The time for this has come.

 

These are my links for January 29th:

 

The World Bank has a copy of the speech of Dr. Ngozi Okonjo-Iweala, Managing Director of the World Bank Group at the Fight against Corruption conference going on in Bali right now on their web site.

I’d recommend it all, because I agree with large parts of it. Like this:

Collective action against corruption requires the need to balance the burden of responsibilities. This is a fundamental point in the fight against corruption that has been overlooked. For too long the focus of anticorruption efforts has targeted developing countries. Developing countries get named and shamed. Developing countries are rewarded or punished based on compliance with standards set in the developed world. Far too often, the public opinion in developed nations seems to forget that corruption is not a developing country problem only.

Too true: and a point TJN has been pioneering.

As Dr. Ngozi Okonjo-Iweala continued:

Developing countries might have a long way to go in improving transparency, accountability, and good governance. However, progress made by these countries will be deemed insufficient, as long as the international financial architecture provides a risk-free alternative for the concealment of stolen funds.

Which fair and square bangs the nail on the head. None of this could happen without the suppliers of corruption services. As Dr. Ngozi Okonjo-Iweala puts it:

As long as kleptocrats think that they have a good chance of getting away with their theft, they will be looking for opportunities to steal. Viewed in this way, the failure of the international community to solve this situation actually sabotages (undermines) the efforts undertaken by developing countries.

That’s why tax havens have to go. As TJN has long said, they cause poverty. And the world and its bank is beginning to agree.

 

I was amused to read a story in the Guernsey Press and Star which had the headline:

GUERNSEY’S independence is seriously under threat from the EU and more has to be done to safeguard it.

According to the report the above was:

the overwhelming verdict from politicians gathered at La Trelade Hotel yesterday discussing the surrender of sovereignty by the British Government to the EU.

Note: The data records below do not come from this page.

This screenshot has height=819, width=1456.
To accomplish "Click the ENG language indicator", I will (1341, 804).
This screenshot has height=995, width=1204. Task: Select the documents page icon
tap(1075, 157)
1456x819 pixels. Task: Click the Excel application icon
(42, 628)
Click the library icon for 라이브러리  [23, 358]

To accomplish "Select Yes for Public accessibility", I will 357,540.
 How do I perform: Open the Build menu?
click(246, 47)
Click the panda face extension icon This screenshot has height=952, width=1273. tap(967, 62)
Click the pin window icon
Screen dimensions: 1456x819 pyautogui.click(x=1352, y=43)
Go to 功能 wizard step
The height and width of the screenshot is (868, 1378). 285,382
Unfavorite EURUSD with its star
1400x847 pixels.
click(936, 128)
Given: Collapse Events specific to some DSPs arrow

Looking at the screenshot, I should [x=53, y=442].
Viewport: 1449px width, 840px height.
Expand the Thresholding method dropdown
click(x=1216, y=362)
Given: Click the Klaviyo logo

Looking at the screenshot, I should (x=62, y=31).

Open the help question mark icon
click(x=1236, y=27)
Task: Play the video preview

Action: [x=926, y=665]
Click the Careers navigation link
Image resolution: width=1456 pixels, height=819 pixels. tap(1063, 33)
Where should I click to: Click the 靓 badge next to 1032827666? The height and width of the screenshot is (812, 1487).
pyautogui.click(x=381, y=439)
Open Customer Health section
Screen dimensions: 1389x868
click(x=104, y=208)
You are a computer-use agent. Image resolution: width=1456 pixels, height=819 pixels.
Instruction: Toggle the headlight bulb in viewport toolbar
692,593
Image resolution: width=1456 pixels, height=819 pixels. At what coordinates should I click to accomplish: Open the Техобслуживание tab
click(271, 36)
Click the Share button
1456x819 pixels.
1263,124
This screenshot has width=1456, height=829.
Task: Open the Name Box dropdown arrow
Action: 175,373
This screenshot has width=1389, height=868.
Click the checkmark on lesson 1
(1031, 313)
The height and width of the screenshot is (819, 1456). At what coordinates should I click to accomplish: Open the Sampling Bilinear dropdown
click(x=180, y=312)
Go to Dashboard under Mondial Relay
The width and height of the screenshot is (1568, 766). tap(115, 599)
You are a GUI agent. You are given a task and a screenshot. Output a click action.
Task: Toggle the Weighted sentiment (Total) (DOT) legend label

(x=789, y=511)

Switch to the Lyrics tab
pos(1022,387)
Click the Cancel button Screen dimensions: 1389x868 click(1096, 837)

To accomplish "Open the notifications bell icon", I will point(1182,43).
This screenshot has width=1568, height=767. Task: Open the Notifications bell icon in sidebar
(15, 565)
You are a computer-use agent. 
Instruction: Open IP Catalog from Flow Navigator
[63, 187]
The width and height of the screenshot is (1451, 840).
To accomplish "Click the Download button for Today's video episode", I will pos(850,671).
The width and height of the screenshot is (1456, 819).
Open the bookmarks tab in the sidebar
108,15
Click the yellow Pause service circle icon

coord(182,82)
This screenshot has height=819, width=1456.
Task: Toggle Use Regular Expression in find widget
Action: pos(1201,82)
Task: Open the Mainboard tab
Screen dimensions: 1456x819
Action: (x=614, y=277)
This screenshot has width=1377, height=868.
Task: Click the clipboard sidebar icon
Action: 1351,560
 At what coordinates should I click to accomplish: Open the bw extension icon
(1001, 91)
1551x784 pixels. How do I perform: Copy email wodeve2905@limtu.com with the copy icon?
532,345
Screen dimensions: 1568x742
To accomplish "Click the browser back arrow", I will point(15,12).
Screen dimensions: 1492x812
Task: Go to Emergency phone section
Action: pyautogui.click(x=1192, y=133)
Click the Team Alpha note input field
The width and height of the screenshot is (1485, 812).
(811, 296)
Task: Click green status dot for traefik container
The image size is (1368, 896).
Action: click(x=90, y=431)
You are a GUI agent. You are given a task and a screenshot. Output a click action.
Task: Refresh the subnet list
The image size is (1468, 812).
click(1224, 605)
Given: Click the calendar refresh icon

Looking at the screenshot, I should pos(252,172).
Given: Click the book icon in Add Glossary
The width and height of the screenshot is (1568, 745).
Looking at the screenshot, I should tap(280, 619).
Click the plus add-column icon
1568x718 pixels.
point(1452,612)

And the blame it all on Labour:. Guernsey housing minister Dave Jones said:

Our allegiance in this island belongs to the Crown, not to the men in grey suits who are at the head of the Labour Government who are here today and gone tomorrow and believe the sovereignty of our people belongs to them.

Funny how Deputy Jones has not noted the number of women in the Labour cabinet, but then you have to note that he was joined around the table at the conference by a selection of members of the European Parliament from the UK Independence Party, which included Roger Knapman, MEP for the south-west and Tom Wise, MEP for the east of England, which does of course help explain his paranoia, and his small world view.

That’s the trouble of living on a small island; it means that you have a horribly small world view. So does UKIP. To believe that there is a separate and somehow independent ‘Crown’ to which allegiance can be owed is absurd: Guernsey sinks or swims on the basis of its relationship with the UK. And in that respect I note that Deputy Jones said:

From our point of view we have seen increasing problems over the last couple of years with getting legislation through the Privy Council. It’s slowed to a snail’s pace on occasions.

Guernsey can’t even pass a law without the consent of the UK (the Privy Council is not the Crown, after all). And it is taking a long time to get its laws through for some good reasons: I suspect the UK does not like them.

Time to wake up and face reality Guernsey: if you think you can go it alone you are sadly mistaken.

 

Reuters has reported that:

A former Arthur Andersen partner responsible for the Enron Corp account has settled allegations that he violated securities laws when he signed audit reports that were “materially false and misleading,” the U.S. Securities and Exchange Commission said on Monday.

But, they note:

Duncan, who did not admit to or deny the allegations, has agreed not to appear before the SEC as an accountant. A fine was not levied against him.

Is that it?

I despair. If you don’t get flack for the Enron audit what do you get it for in this profession?